3-43. Detained personnel must have access to the same available standard of medical care as the U.S. and
unified action partners to include respect for their dignity and privacy. In general, the security of detainees’
medical records and confidentiality of medical information will be managed the same way as for the U.S.
and multinational forces. During detainee operations, the patient administrator, the United States Army
Criminal Investigation Command, the International Committee of the Red Cross, and the medical chain of
command can have access to detainee medical records besides the treating health care personnel.
3-44. Health care personnel shall safeguard patient confidences and privacy within the constraints of the law.

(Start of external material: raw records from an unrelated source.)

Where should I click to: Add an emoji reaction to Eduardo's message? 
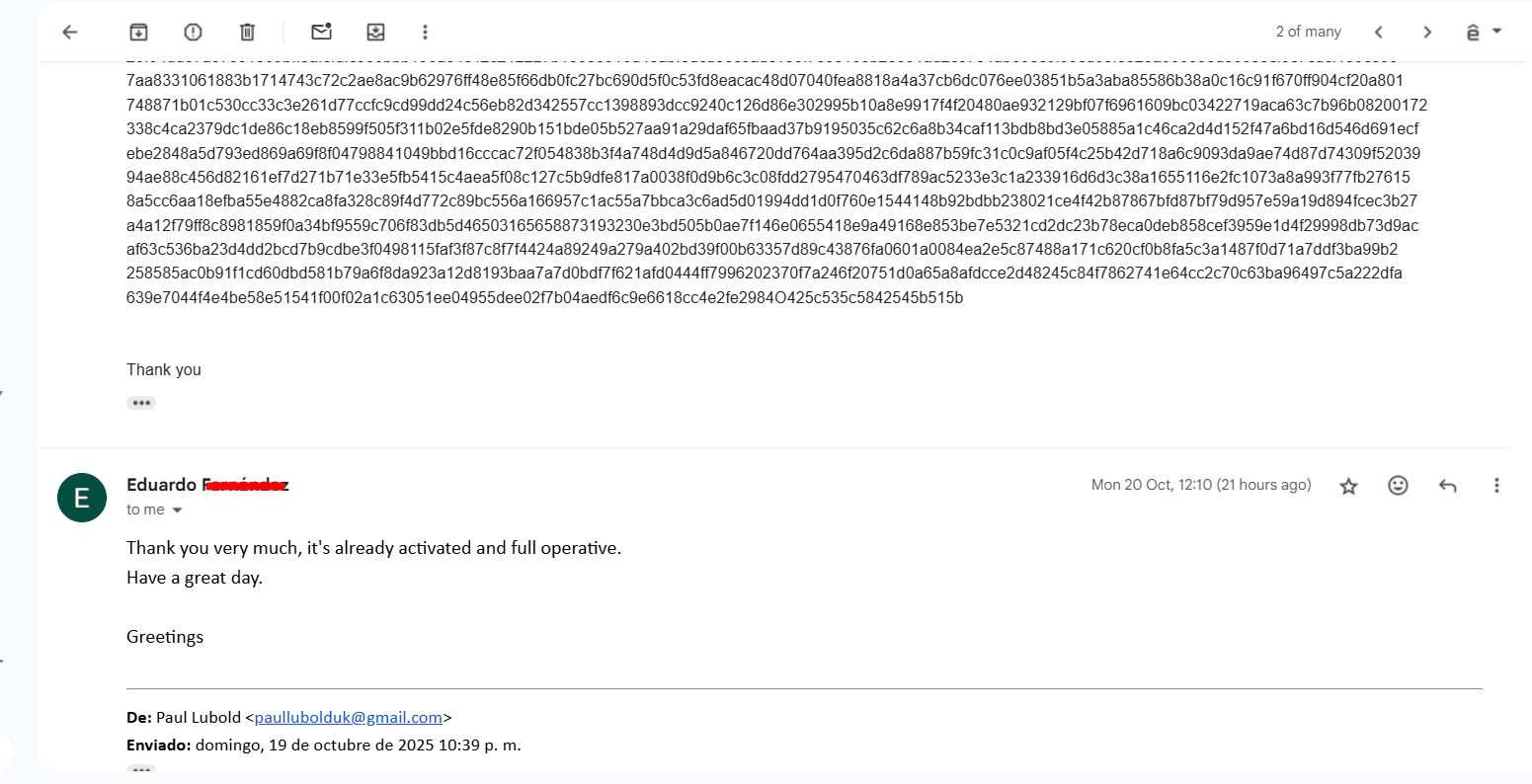[x=1398, y=485]

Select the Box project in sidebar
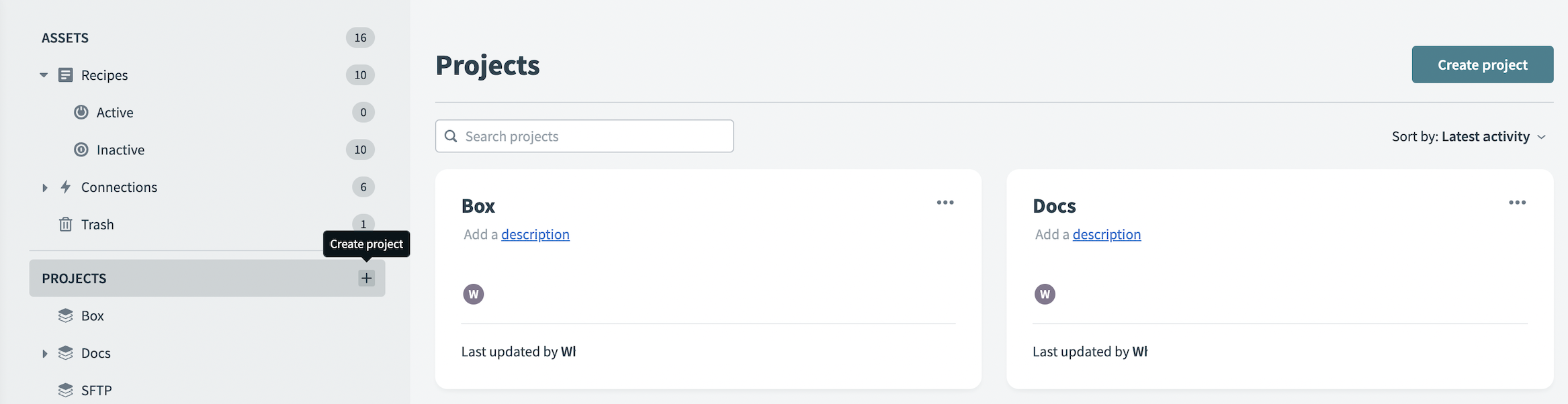coord(93,315)
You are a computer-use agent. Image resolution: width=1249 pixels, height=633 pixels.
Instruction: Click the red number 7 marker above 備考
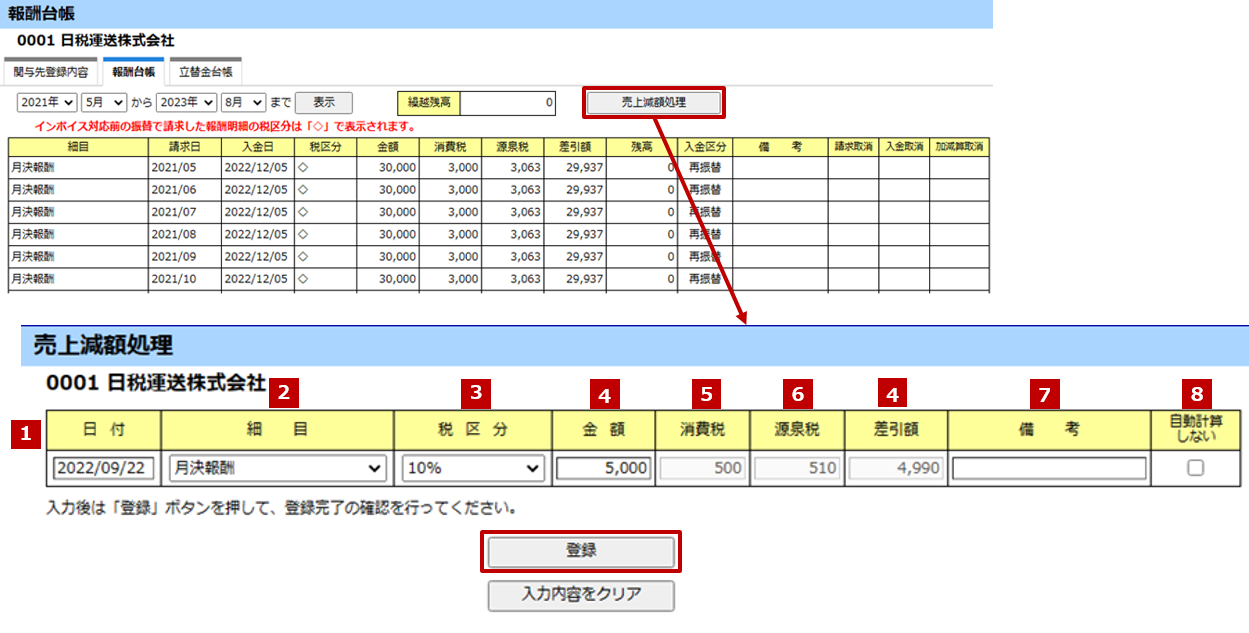point(1045,394)
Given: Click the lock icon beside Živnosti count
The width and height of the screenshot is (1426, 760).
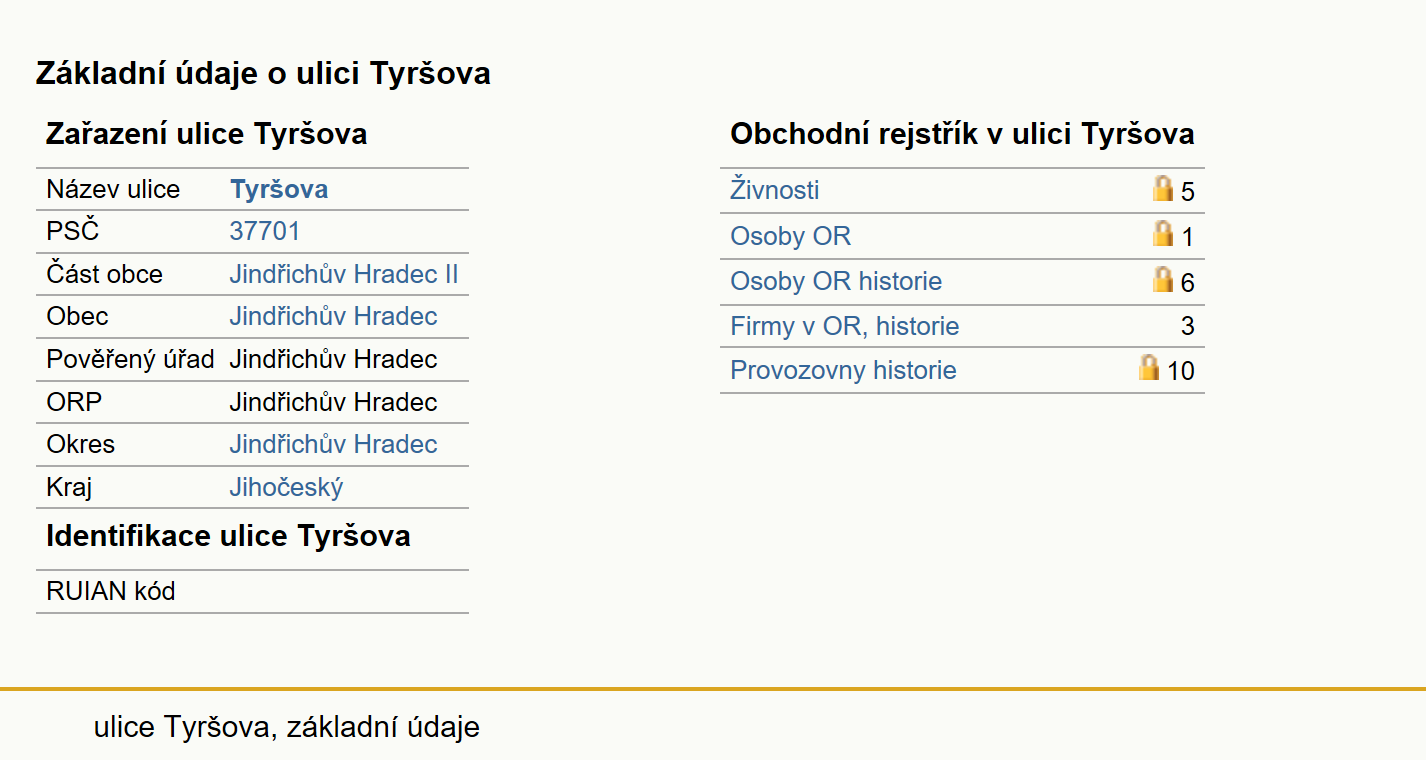Looking at the screenshot, I should [1163, 187].
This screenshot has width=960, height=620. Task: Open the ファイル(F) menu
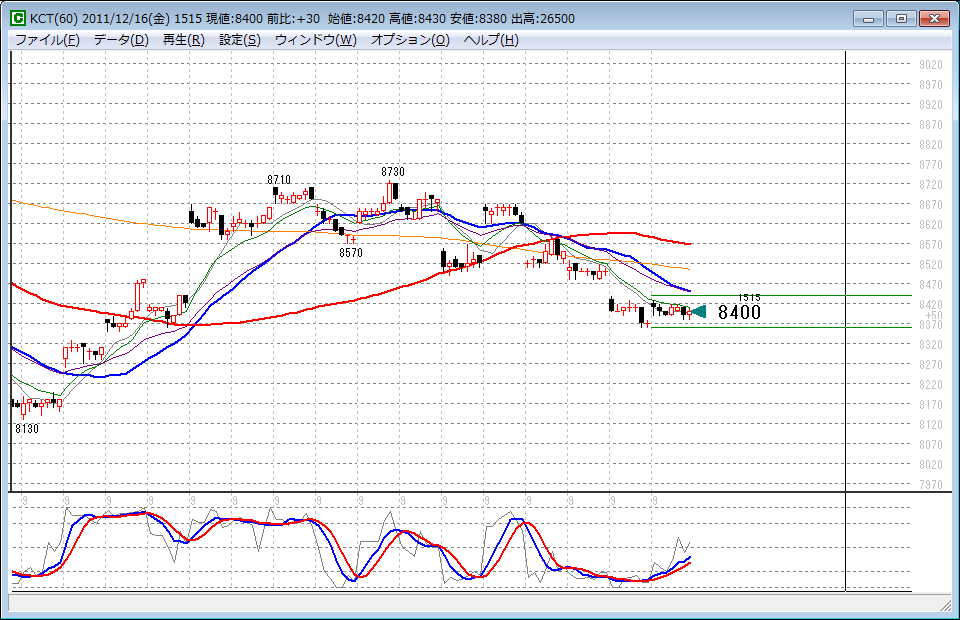47,40
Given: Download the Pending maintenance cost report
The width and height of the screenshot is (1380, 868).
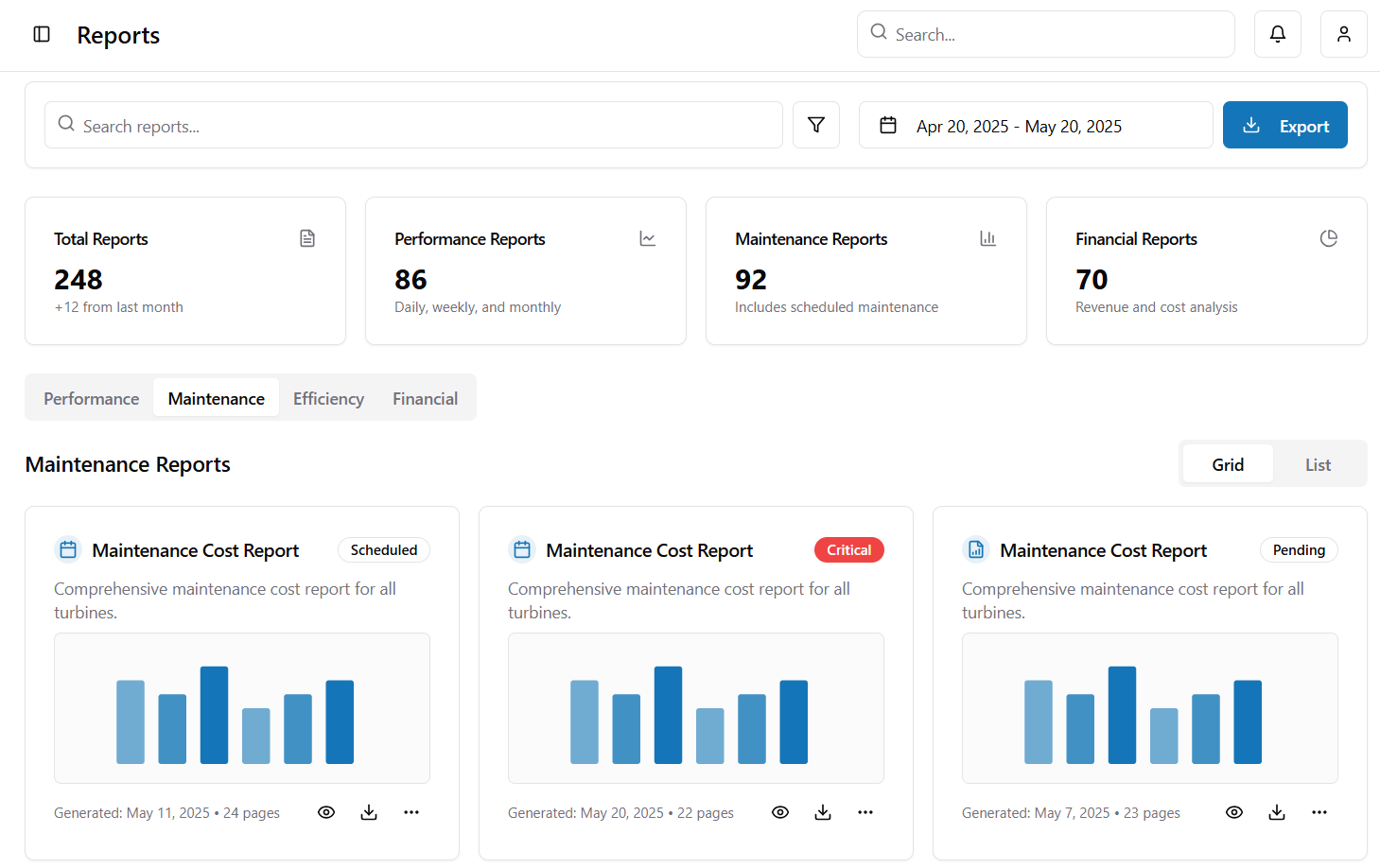Looking at the screenshot, I should tap(1277, 812).
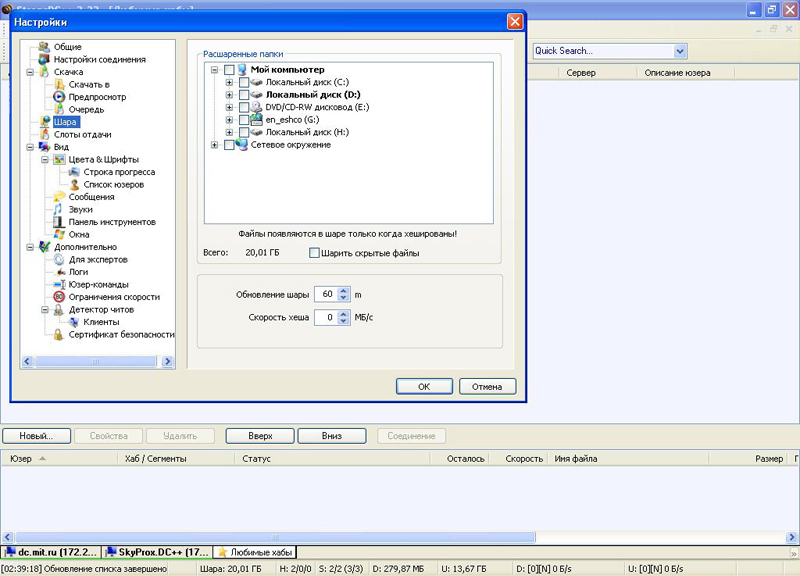Click the Сообщения icon in tree
Image resolution: width=800 pixels, height=576 pixels.
coord(60,197)
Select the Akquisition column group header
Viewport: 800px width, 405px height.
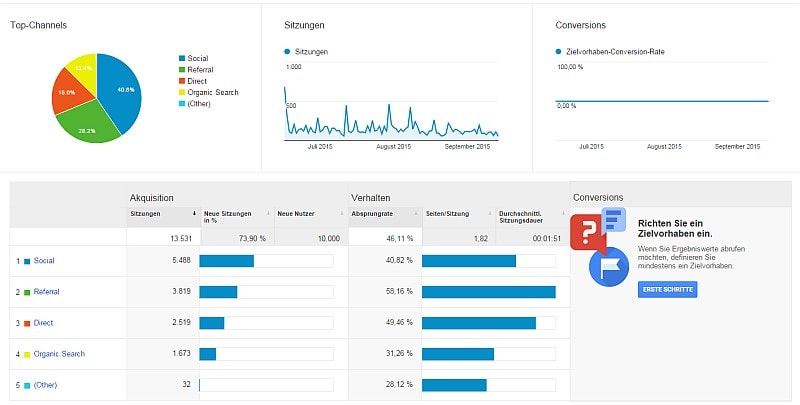[x=153, y=197]
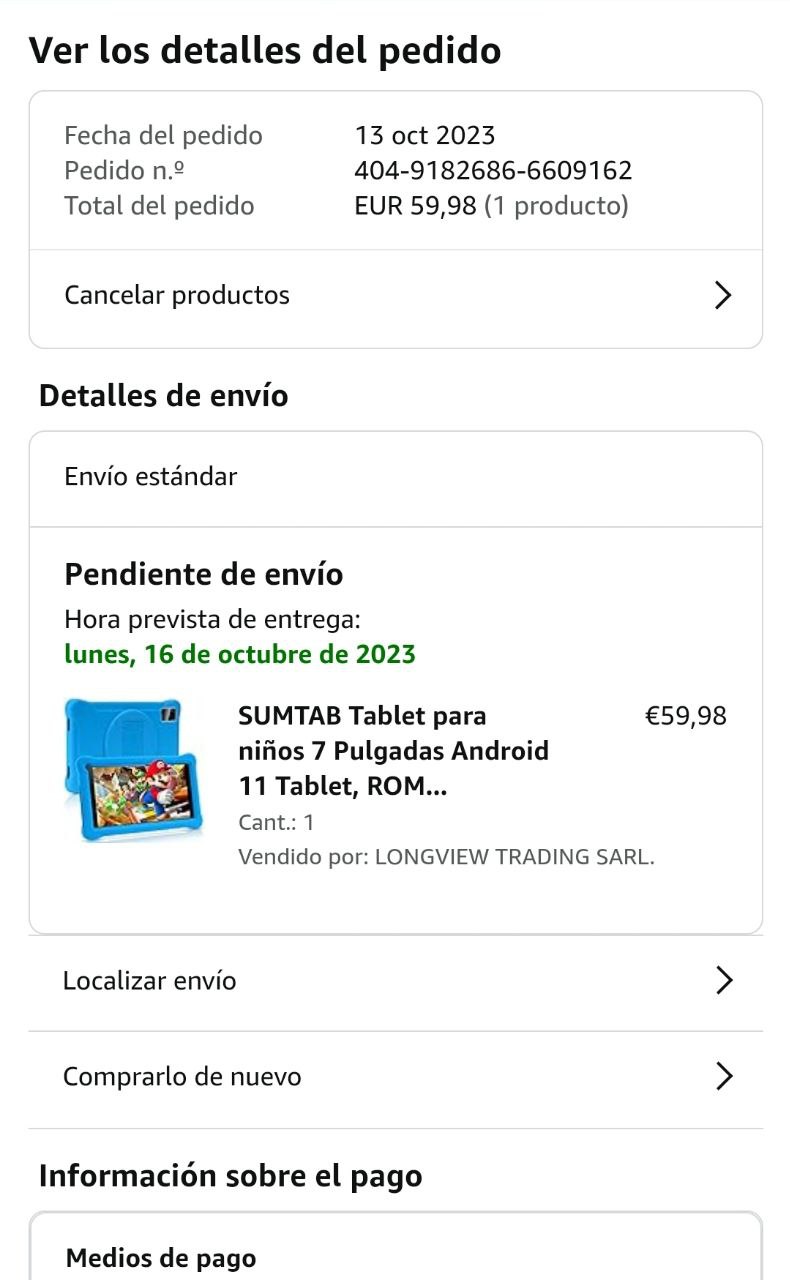Tap the Medios de pago section
Viewport: 790px width, 1280px height.
click(161, 1258)
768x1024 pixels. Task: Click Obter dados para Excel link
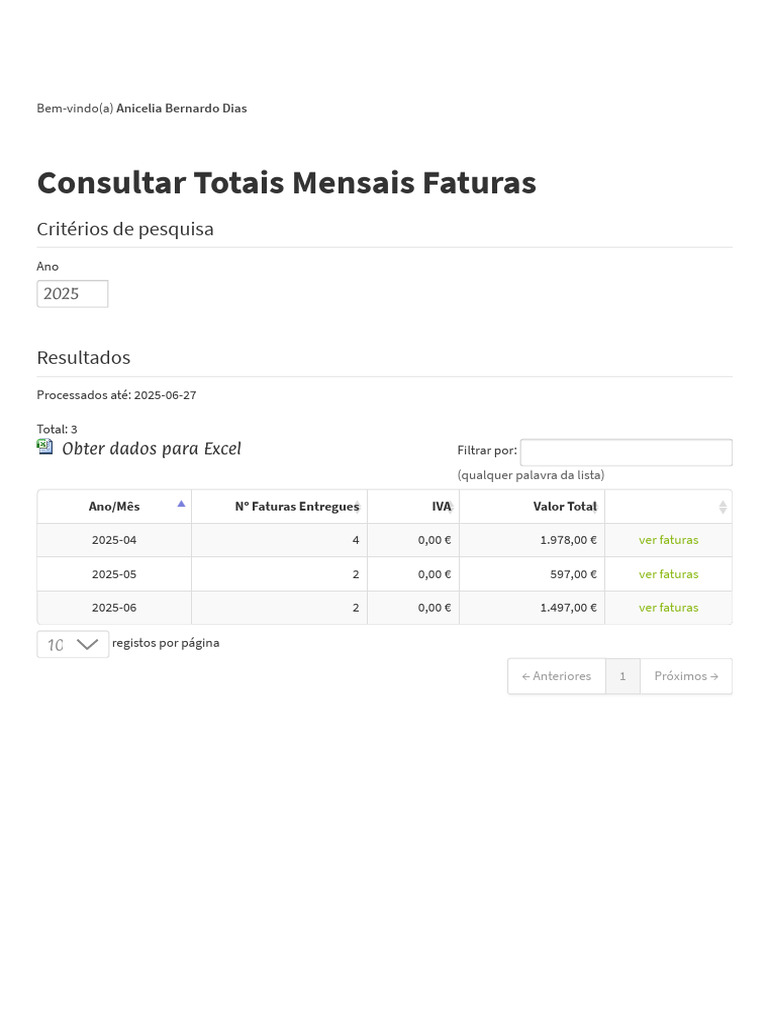click(151, 449)
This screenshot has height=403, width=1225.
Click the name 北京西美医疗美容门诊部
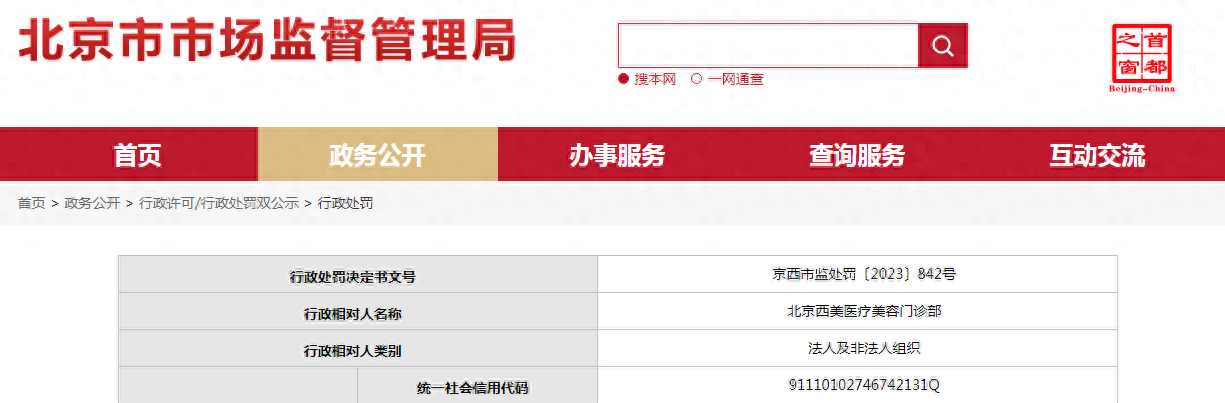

Under U.S. and international law and applicable medical practice standards, there is no absolute
confidentiality of medical information for any person. Detainees shall not be given cause to have incorrect
expectations of privacy or confidentiality regarding their medical records and communications, however,
whenever patient-specific medical information concerning detainees is disclosed for purposes other than
treatment, health care personnel shall record the details of such disclosure, including the specific information
disclosed, the person to whom it was disclosed, the purpose of the disclosure, and the name of the medical
unit commander (or other designated senior medical activity officer) approving the disclosure. Similar to
legal standards applicable to U.S. citizens, permissible purposes include preventing harm to any person,
maintaining public health and order in detention facilities, and any lawful law enforcement, or national
security-related activity.
3-45. In any case in which the medical unit commander (or other designated senior medical activity officer)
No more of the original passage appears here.